Outre son intérêt intrinsèque, Dido, Königin von Carthago illustre également le genre tout à fait particulier de l’opéra hambourgeois des premières années du dix-huitième siècle, tel que ce dernier fut développé en son temps par des compositeurs comme Reinhard Keiser (1674-1739) ou Johann Mattheson (1681-1764) mais également, de façon plus occasionnelle, par le tout jeune Haendel : Almira, Königin von Castilien, est ainsi le seul ouvrage haendélien de cette période à avoir été conservé, les autres ayant malheureusement disparu.

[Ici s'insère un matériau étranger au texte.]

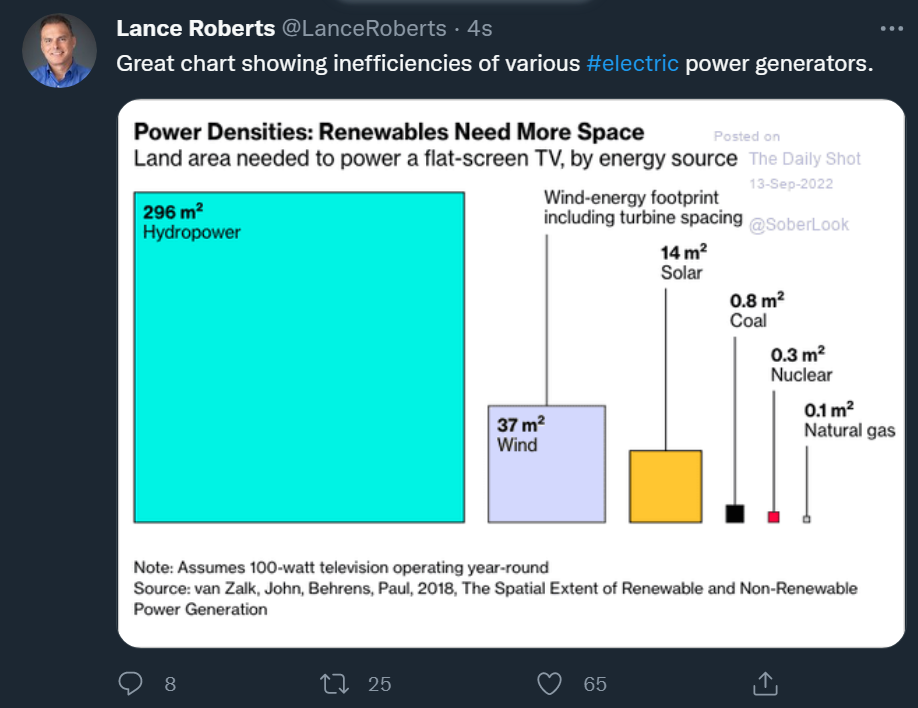Click the reply count 8
918x708 pixels.
coord(170,684)
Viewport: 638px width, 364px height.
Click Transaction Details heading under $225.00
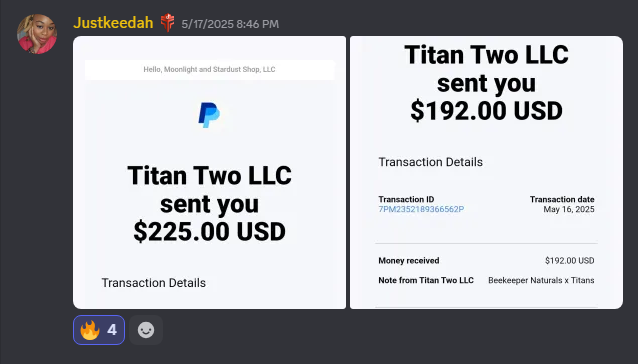[154, 283]
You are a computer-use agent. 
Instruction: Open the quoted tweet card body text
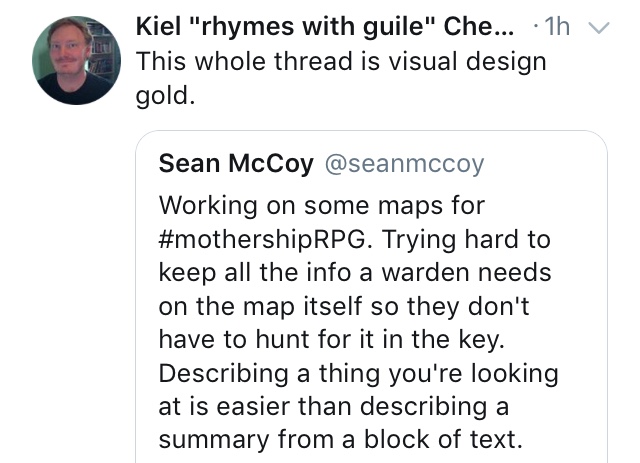pos(358,322)
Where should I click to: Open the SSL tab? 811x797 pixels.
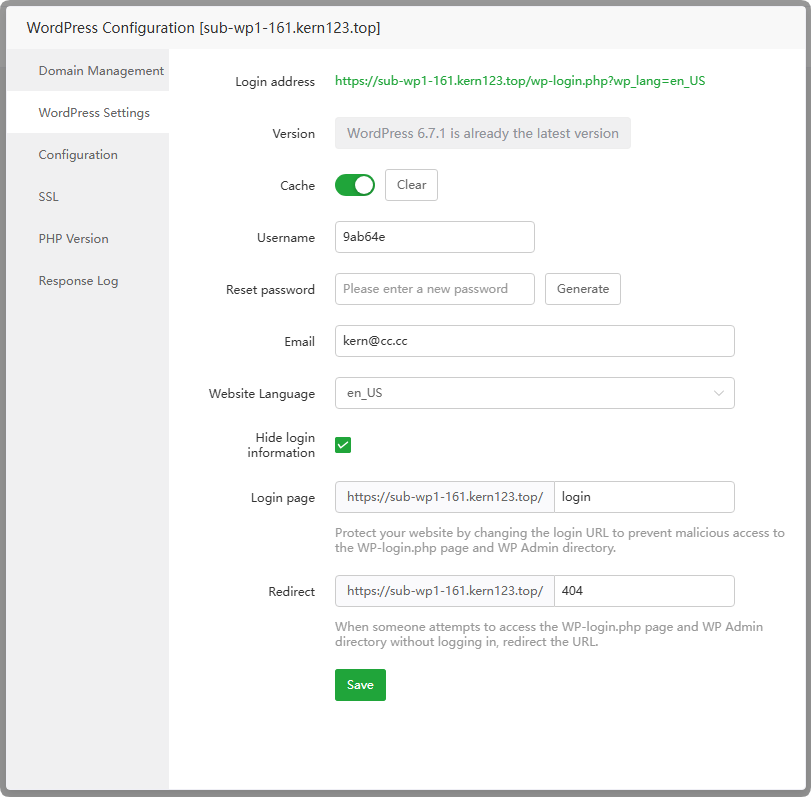[49, 197]

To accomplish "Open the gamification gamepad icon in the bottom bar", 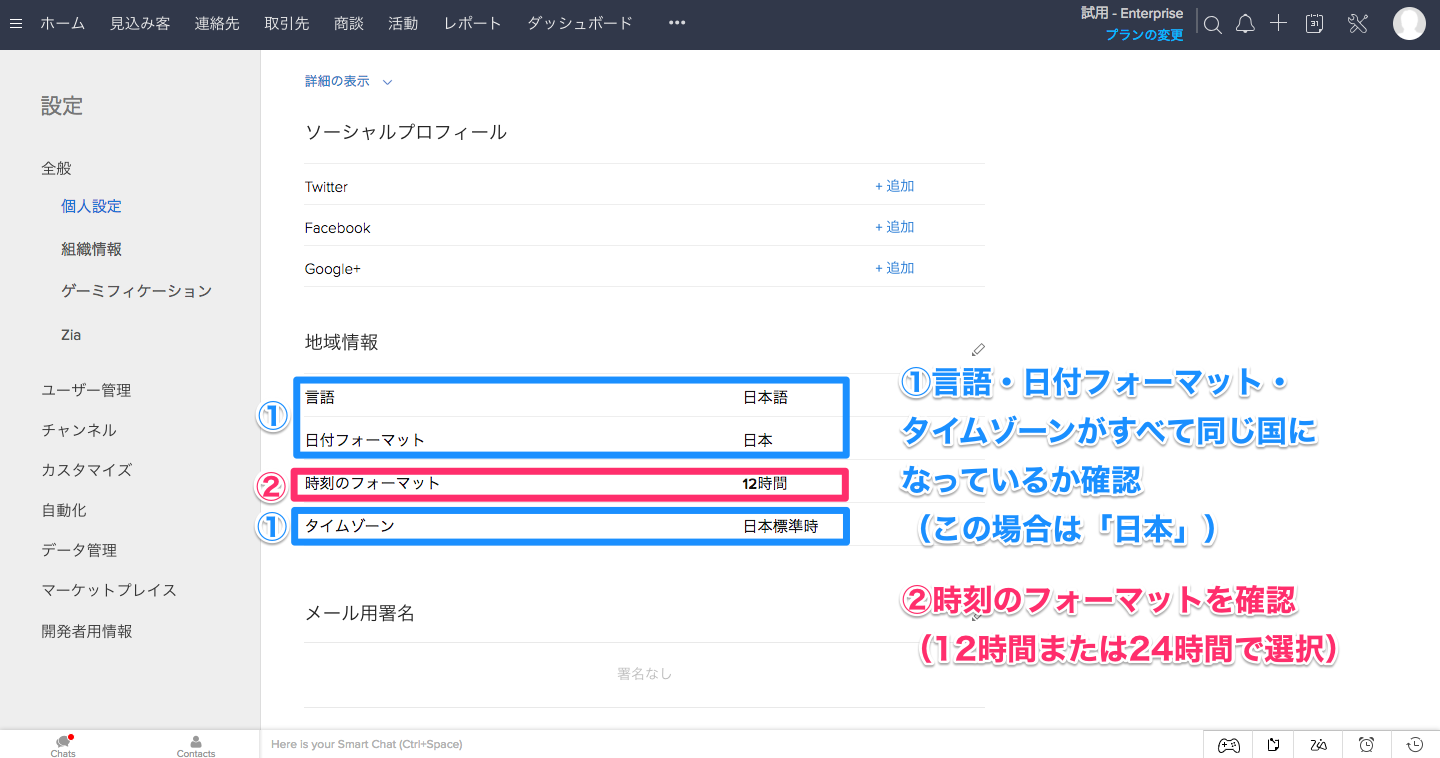I will pyautogui.click(x=1228, y=744).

Dido réunit ainsi tous les ingrédients qui font le prix de ce genre si particulier de Singspiel : intrigue principale complexifiée par la présence de plusieurs contre-intrigues et intrigues secondaires, mélange des genres avec l’irruption du comique et du grivois dans un contexte essentiellement tragique, utilisation mixte de l’allemand et de l’italien, selon des codes esthétiques qui restent encore largement mystérieux. C’est tout le talent et le pouvoir créatif des interprètes de cette reprise qui doivent être mobilisés aujourd’hui afin de rendre compréhensible pour le public contemporain une partition longue et ambitieuse – 112 numéros musicaux dans la version non coupée –, au service d’une intrigue complexe et volontiers auto-parodique, riche en multiples parallèles et nourrie de nombreux rebondissements dramatiques.
Innsbruck offre tout cela, grâce tout d’abord à la proposition de la metteure en scène italienne Deda Cristina Colonna. Axant son spectacle autour de la figure centrale de Didon, toute d’or vêtue, elle privilégie la beauté et la fluidité de la gestuelle, créant une sorte de chorégraphie à laquelle participent l’ensemble des personnages. D’une beauté solaire quoique d’une extrême simplicité, magnifiés par les éclairages de Cesare Agoni, les sobres décors de Domenico Franchi régalent l’œil du début à la fin du spectacle, créant une magie visuelle rare de nos jours sur nos scènes lyriques.
Aux félicités de la scénographie s’ajoute la beauté indicible des costumes (du même artisan), tous faits d’amples robes cousues d’or parfaitement unifiées, l’or restant la tonalité dominante de l’ensemble du spectacle.
La lecture résolument féministe de l’œuvre met en avant le courage et la noblesse d’âme de Didon, auxquelles la lâcheté, la pleutrerie et l’opportunisme d’Enée fournissent un bien triste contraste. Le duo entre Enée et Achates « Auf, auf! Zur Flucht, auf, auf! » (Allons, allons ! En fuite, allons !) est à cet égard un sinistre exemple de solidarité masculine…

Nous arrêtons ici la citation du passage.